Appearance
text
6.1810 2024 Lecture 15: Linux ext3 crash recovery
This lecture: a case study of logging in Linux's ext3 file system
with an eye to performance and real-world design details
Review: why do we care about logging?
crash recovery for on-disk file-system data structures
ideas widely used e.g. in databases and distributed systems
"log" == "journal"
lots to chew on for performance and correctness
Review: the problem
[diagram: FS tree on disk, free bitmaps]
FS on disk is a complex data structure -- a tree
Crash while updating can leave it permanently broken, if not repaired
e.g. file append, add block to i-node, mark block non-free
if crash w/o repair, that block can be allocated for a 2nd file!
why crashes are threatening:
crash w/o repair can leave file system permanently broken
typically seemingly OK but with mystery problems that will
surface later
the bad pattern: an update that involves writing multiple disk
blocks, and crash occurs after some but not all writes
Review: the basic idea of logging (both ext3 and xv6)

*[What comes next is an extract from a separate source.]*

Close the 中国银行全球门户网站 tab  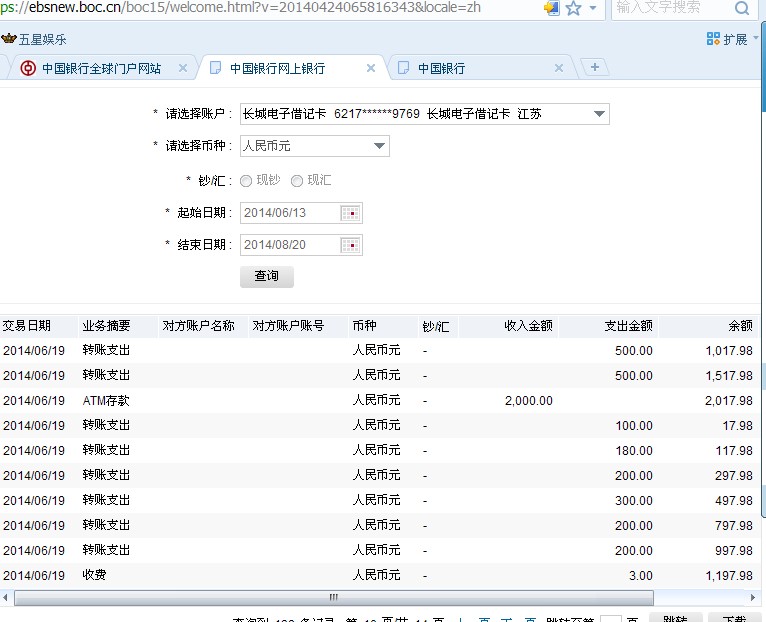[183, 68]
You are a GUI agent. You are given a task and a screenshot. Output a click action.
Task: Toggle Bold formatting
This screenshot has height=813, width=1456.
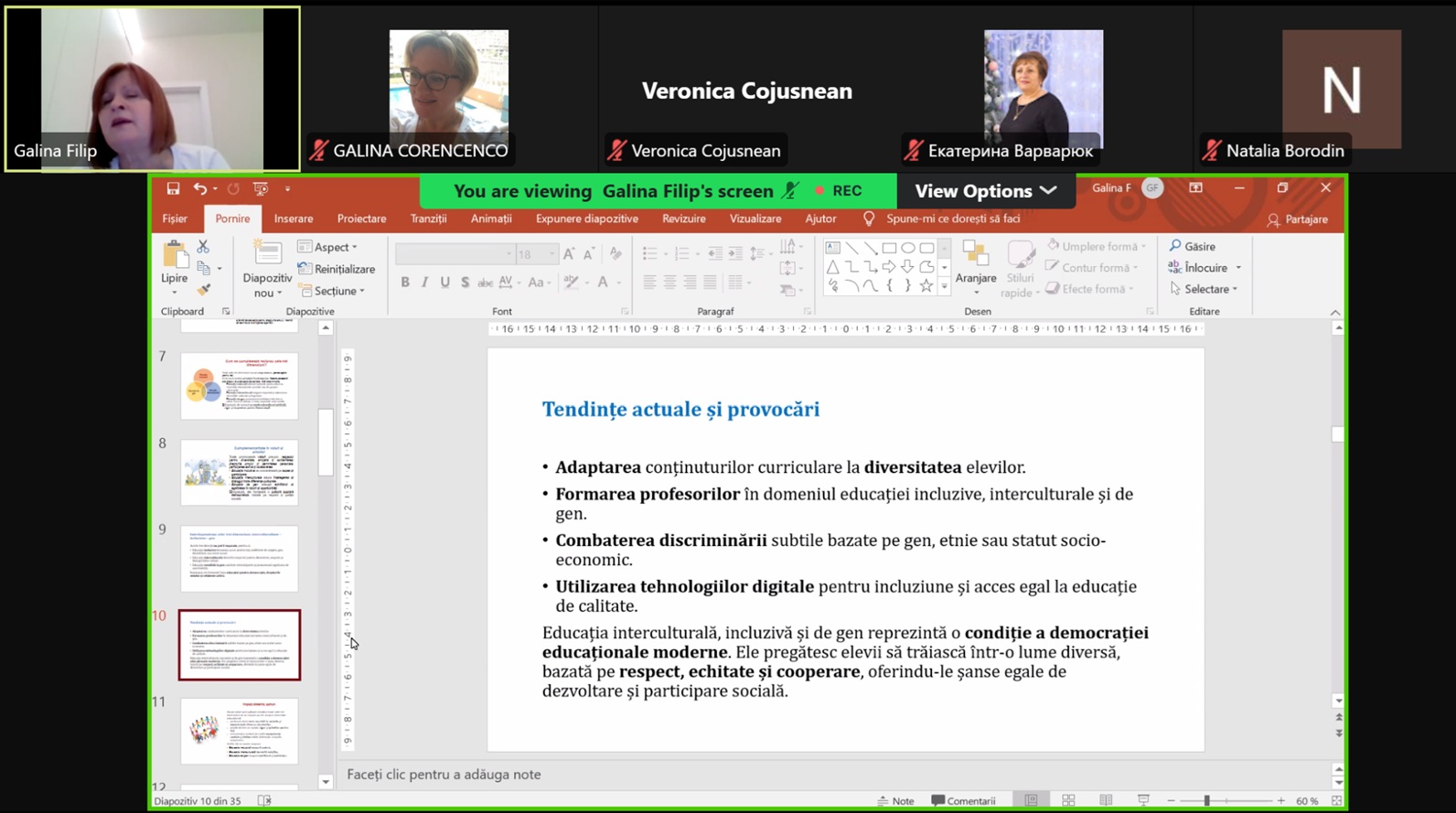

[diagram: cached blocks, FS on disk, log on disk]
the goal:
make system calls ("operations") atomic w.r.t. crashes, after recovery
atomic = all-or-nothing
system calls initially only write the block cache, not disk
when system call is done -- commit:
1. write all updated blocks to log on disk
2. then mark on-disk log as committed (i.e. contains all of operation's writes)
3. then write blocks to home locations in FS
recovery after crash+reboot:
if log marked as committed, copy blocks from log to home locations
otherwise, ignore log
Review: two critical rules
write-ahead rule:
don't start home FS writes until all writes committed in log on disk
i.e. don't start modifying FS until *all* the operation's
writes are in the log, so the operation can be completely
finished if there's a crash+reboot.
freeing rule:
don't erase/overwrite log until all home FS writes are done
ext3 is the modern name of the file system in today's reading
for many years ext3 was the main Linux FS
modern ext4 similar to ext3
ext3 has higher performance than xv6:
better asynchrony and batching
xv6: usually log commit per syscall; and syscall waits
ext3: syscalls rarely have to wait for log writes; many per xaction
batching allows write absorbtion, thus fewer writes
ordered data mode:
does not write file content to journal, so only written once
ext3 data structures:
[cache, info, disk FS tree, disk log]
in memory:
write-back block cache
current xaction info:
sequence #
block #s to be logged
outstanding "handles" -- one per syscall
prev xaction info...
on disk:
FS
circular log -- in a special pre-allocated fixed-size file.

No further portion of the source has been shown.